DETAILED DESCRIPTION OF THE INVENTION

[0001]

BACKGROUND OF THE INVENTION 1. Field of the Invention The present invention relates to a photosensitive layer of an electrophotographic photoreceptor, and more particularly to a charge transport material for the photosensitive layer.

[0002]

2. Description of the Related Art In a conventional electrophotographic photoreceptor, an inorganic photoconductive substance such as selenium or a selenium alloy and an inorganic photoconductive substance such as zinc oxide or cadmium sulfide are dispersed in a resin binder as a photosensitive layer. I've been using what I did.
In recent years, research on electrophotographic photoreceptors using organic photoconductive materials has been advanced, and the photoreceptors have been put to practical use with improved sensitivity and durability.

An electrophotographic photoreceptor is required to have a function of retaining a surface charge in a dark place, a function of receiving light to generate a charge, and a function of receiving light and transporting a charge. A so-called single-layer photoreceptor that combines these functions in layers, a layer that mainly contributes to charge generation, and a layer that separates functions into a layer that contributes to surface charge retention and charge transport during photoreception in a dark place There is a laminated type photoconductor. For image formation by electrophotography using these photoconductors, for example, the Carlson method is applied. Image formation by this method involves charging a photoreceptor by corona discharge in a dark place, forming an electrostatic latent image such as a character or picture on an original on the charged photoreceptor surface, and forming a toner on the formed electrostatic latent image. After the toner image is transferred, the photoreceptor is subjected to charge elimination, removal of residual toner, light elimination and the like, and then reused.

[0004] Practical photoreceptors for organic electrophotography have advantages such as flexibility, film forming property, low cost, and safety compared to inorganic photoreceptors. Due to the nature, improvements in sensitivity, durability, etc. are being promoted.

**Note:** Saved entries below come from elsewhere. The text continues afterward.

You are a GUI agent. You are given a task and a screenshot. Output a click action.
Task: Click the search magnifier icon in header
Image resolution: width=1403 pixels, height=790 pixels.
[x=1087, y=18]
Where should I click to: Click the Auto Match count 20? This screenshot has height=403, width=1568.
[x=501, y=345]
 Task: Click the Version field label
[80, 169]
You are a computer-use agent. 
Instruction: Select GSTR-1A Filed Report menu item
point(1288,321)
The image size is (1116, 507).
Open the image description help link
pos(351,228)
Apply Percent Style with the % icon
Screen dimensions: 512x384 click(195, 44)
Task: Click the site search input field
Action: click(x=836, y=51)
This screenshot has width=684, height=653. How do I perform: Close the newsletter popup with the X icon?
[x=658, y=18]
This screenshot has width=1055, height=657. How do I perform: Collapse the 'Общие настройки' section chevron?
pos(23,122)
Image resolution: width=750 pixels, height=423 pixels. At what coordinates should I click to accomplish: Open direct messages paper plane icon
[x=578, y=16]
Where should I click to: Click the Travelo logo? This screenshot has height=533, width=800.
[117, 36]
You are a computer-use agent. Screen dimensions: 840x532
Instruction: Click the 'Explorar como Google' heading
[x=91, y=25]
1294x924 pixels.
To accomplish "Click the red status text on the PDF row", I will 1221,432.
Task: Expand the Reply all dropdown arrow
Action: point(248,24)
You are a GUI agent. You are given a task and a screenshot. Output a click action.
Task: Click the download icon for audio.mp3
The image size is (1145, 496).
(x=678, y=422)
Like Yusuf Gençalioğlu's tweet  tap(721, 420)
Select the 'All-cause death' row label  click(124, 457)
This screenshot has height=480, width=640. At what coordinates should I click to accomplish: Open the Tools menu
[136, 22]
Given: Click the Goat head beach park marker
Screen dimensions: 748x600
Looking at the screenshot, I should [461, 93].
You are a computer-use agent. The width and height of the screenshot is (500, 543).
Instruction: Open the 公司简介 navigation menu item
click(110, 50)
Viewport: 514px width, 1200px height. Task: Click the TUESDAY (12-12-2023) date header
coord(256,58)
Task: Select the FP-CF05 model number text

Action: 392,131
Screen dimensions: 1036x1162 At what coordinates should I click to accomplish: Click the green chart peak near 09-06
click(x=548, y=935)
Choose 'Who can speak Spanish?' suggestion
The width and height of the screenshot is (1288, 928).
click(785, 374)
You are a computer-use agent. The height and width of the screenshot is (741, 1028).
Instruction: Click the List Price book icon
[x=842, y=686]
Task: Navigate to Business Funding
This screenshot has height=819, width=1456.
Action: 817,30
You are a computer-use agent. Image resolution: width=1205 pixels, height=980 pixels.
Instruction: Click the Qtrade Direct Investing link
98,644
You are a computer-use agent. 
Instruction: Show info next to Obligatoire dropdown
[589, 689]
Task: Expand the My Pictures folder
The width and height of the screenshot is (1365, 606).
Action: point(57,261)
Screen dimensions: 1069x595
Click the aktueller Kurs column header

[0005] Most of the organic photoreceptors are laminated photoreceptors in which the functions are separated into a charge generation layer and a charge transport layer. In general, a laminated organic photoreceptor is obtained by sequentially forming a charge generation layer composed of a charge generation substance such as a pigment or a dye and a charge transport layer composed of a charge transport substance such as hydrazone or triphenylamine on a conductive substrate. It is a hole transporting material due to the nature of the charge transporting material, and has sensitivity when the surface of the photoconductor is negatively charged. However, in the case of negative charging, the corona discharge used during charging is more unstable than in the case of positive charging, and ozone and nitrogen oxides are generated, and these are adsorbed on the surface of the photoreceptor and cause physical and chemical deterioration of the photoconductive layer. There is a problem that it is easy to cause and worsens the environment. For this reason, as a photoreceptor, a positive charge type photoreceptor having a greater degree of freedom in use conditions than a negative charge type photoreceptor has a wider and more advantageous application range.

[0006]

Various photoconductors used for positive charging have been proposed. For example, there is a method in which a charge generating substance and a charge transporting substance are simultaneously dispersed in a resin binder and used as a single photosensitive layer. However, sensitivity is insufficient for high-speed applications, and further improvements are required in terms of repetition characteristics. It is also conceivable to use a function separation type laminated structure for the purpose of increasing the sensitivity, to form a photoreceptor by laminating a charge generation layer on the charge transport layer, and to use the photoreceptor with positive charge. In this method, since the charge generation layer is formed on the surface, there is a problem in stability during repeated use due to corona discharge, light irradiation, mechanical wear, and the like. In this case, it has been proposed to further provide a protective layer on the charge generation layer. However, although mechanical wear is improved, there are problems such as a decrease in electrical characteristics such as sensitivity.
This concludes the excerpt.